_Documento_:

>>>>

MENDIGOS DE LUZ
XXX Domingo do Tempo Comum (B)
Marcos 10,46-52: “Mestre, que eu veja!”
A
cura do cego de Jericó é o último milagre narrado no Evangelho de São
Marcos. Este relato segue os três anúncios de Jesus sobre a sua paixão,
morte e ressurreição, acompanhados pelas catequeses dirigidas aos
discípulos, que constituem a espinha dorsal da parte central do
Evangelho de São Marcos.
Estamos
em Jericó, a última etapa para os peregrinos da Galileia que percorriam
o caminho ao longo do Jordão, em direção a Jerusalém para a Páscoa. A
distância entre Jericó e Jerusalém é de cerca de 27 quilômetros. O
percurso atravessa um território desértico e montanhoso, com uma
diferença significativa de altitude: Jericó está a 258 metros abaixo do
nível do mar, enquanto Jerusalém está a cerca de 750 metros acima do
nível do mar. A caminhada, portanto, é íngreme e bastante cansativa.
O
evangelista dá especial atenção à figura de Bartimeu, filho de Timeu,
provavelmente uma pessoa conhecida na comunidade primitiva. Além de
mencionar o nome do seu pai, o evangelista descreve cuidadosamente as
suas ações: “O cego atirou fora a capa, deu um salto e foi ter com
Jesus”. O manto, considerado a única posse do pobre, também representava
a identidade da pessoa. Portanto, “deitar fora o manto” simboliza
despir-se de si mesmo. São Paulo, na Carta aos Efésios (4,22), fala em
“despir-se do homem velho”. Bartimeu é o único caso em que se diz que a
pessoa curada segue Jesus pelo caminho. Os Padres do Deserto viam nisso
uma alusão à liturgia batismal: antes de ser batizado, o catecúmeno
despia-se da veste, descia nu na piscina batismal e, ao subir, era
revestido com uma túnica branca.
Pontos de reflexão
1. Bartimeu, figura do discípulo: valor simbólico do milagre
A
parte central do Evangelho de Marcos (capítulos 8-10), chamada “a seção
do caminho”, é enquadrada por duas curas de cegos. No início da seção
encontramos a cura progressiva do cego de Betsaida (8,22-26), que
precede imediatamente a profissão de fé de Pedro em Cesareia de Filipe.

<<<<

_Dados fornecidos_:
>>>>

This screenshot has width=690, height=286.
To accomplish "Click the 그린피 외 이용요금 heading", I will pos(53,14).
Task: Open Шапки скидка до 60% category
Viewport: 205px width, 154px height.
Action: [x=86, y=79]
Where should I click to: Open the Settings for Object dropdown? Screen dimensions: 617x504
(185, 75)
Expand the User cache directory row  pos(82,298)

<<<<
>>>>

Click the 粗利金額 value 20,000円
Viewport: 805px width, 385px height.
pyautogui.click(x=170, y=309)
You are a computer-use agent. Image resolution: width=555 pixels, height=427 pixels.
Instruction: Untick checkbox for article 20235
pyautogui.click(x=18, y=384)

<<<<

_Instruções das tarefas_:
1. No comentário sobre a cura do cego de Jericó, qual é a distância entre Jericó e Jerusalém?
2. Escreva a continuação do comentário sobre a cura do cego de Jericó, começando logo após a última frase apresentada.
Os dados fornecidos não têm nenhum papel aqui.

_Resultados por tarefa_:
1. Cerca de 27 quilômetros.

2.
Nesse caso, um cego – sem nome – é levado a Jesus por alguns amigos que
intercedem por ele. No final da seção, encontramos a cura de outro cego,
de nome Bartimeu, que toma a iniciativa de pedir, gritando – apesar da
oposição da multidão – a graça de recuperar a visão.
O
relato tem um grande valor simbólico: Bartimeu é o espelho do
discípulo. Nos últimos domingos, Marcos conduziu-nos pelo itinerário dos
apóstolos. Nesse percurso de formação e de tomada de consciência das
exigências do seguimento, o discípulo sente-se como cego. Bartimeu é
símbolo do discípulo que está sentado à beira do caminho, incapaz de
continuar. Ele representa, por isso, cada um de nós. Todos nós nos damos
conta de que somos espiritualmente cegos quando se trata de seguir
Jesus no caminho da cruz. Como Bartimeu, pedimos ao Senhor que nos cure
da cegueira que nos paralisa.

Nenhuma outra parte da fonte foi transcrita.